Picture of Orla Walsh, RD
Orla Walsh, RD
Orla Walsh is a Registered Dietitian and Physiologist. Orla is the founder of Orla Walsh Nutrition, she is the former performance nutritionist to the Irish Olympic team and is regular contributor for the Irish Independent newspaper, RTE and Newstalk FM.
PB toast

Have you ever tried increasing the protein & fibre content of your breakfast? It really helps with feeling full & staying full. Plus, it better feeds the muscles and gut. 

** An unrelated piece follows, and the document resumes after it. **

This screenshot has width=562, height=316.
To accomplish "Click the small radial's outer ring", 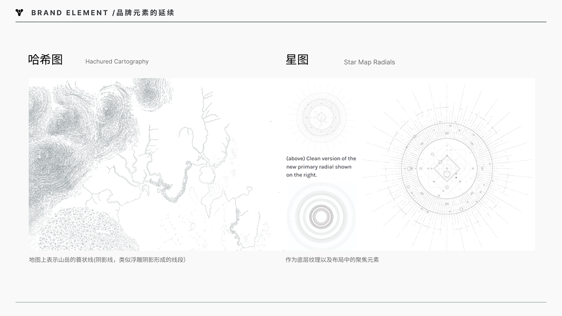I will [x=321, y=93].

Usually, this means that you have to do a cooked breakfast. However, there are ways to make a quick breakfast that provides oodles of what you need. Peanuts provide monounsaturated fats which are considered heart healthy fats. Greek yoghurt provides protein and calcium needed for bone health. Although I used strawberries and banana, lots of fruit works well in this meal. For example, have you tried apple or pear on your PB on toast?

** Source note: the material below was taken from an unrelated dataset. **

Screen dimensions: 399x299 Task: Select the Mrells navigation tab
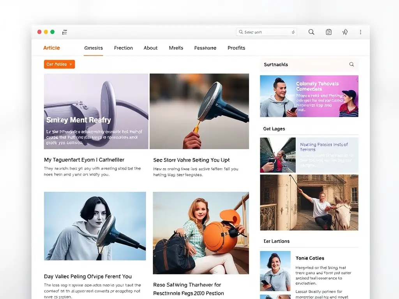tap(176, 48)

What are you aiming for at breakfast time? This depends on lots of factors. But, based on 3 meals day, for a typical person. 

  • A breakfast with 30g of protein can be beneficial for bigger people, hungrier people, older people, those with PCOS, pregnant or lactating women, sports people etc… Most people need 20-40g per meal. 
  • Most people require 25-35g of fibre each day. The vast majority of people don’t achieve this. Aiming for 10-12g of fibre each meal is a healthy aim. 

So let’s look at this meal. 


  • 2 slices of wholegrain toast
  • 2 tbsp peanut butter
  • 1 small banana
  • A portion of strawberries
  • 2 heaped spoons of greek yoghurt (approx 100g)
  • A drizzle of agave
  • A latte may with 200ml of fibre enriched milk (or regular milk)

How to make it

  • Toast your bread. Smear on the peanut butter. Chop the fruit. Lob on the grook yoghurt and drizzle with agave.
  • To make your milk coffee, half fill a mug with milk. I pop it in the microwave for 1.5 minutes. I then add 2 capsules.

A bit more detail.

Ignore the breakdown if you don’t care I only look at these things in fine detail to learn them so that my clients don’t have to consider the breakdown. 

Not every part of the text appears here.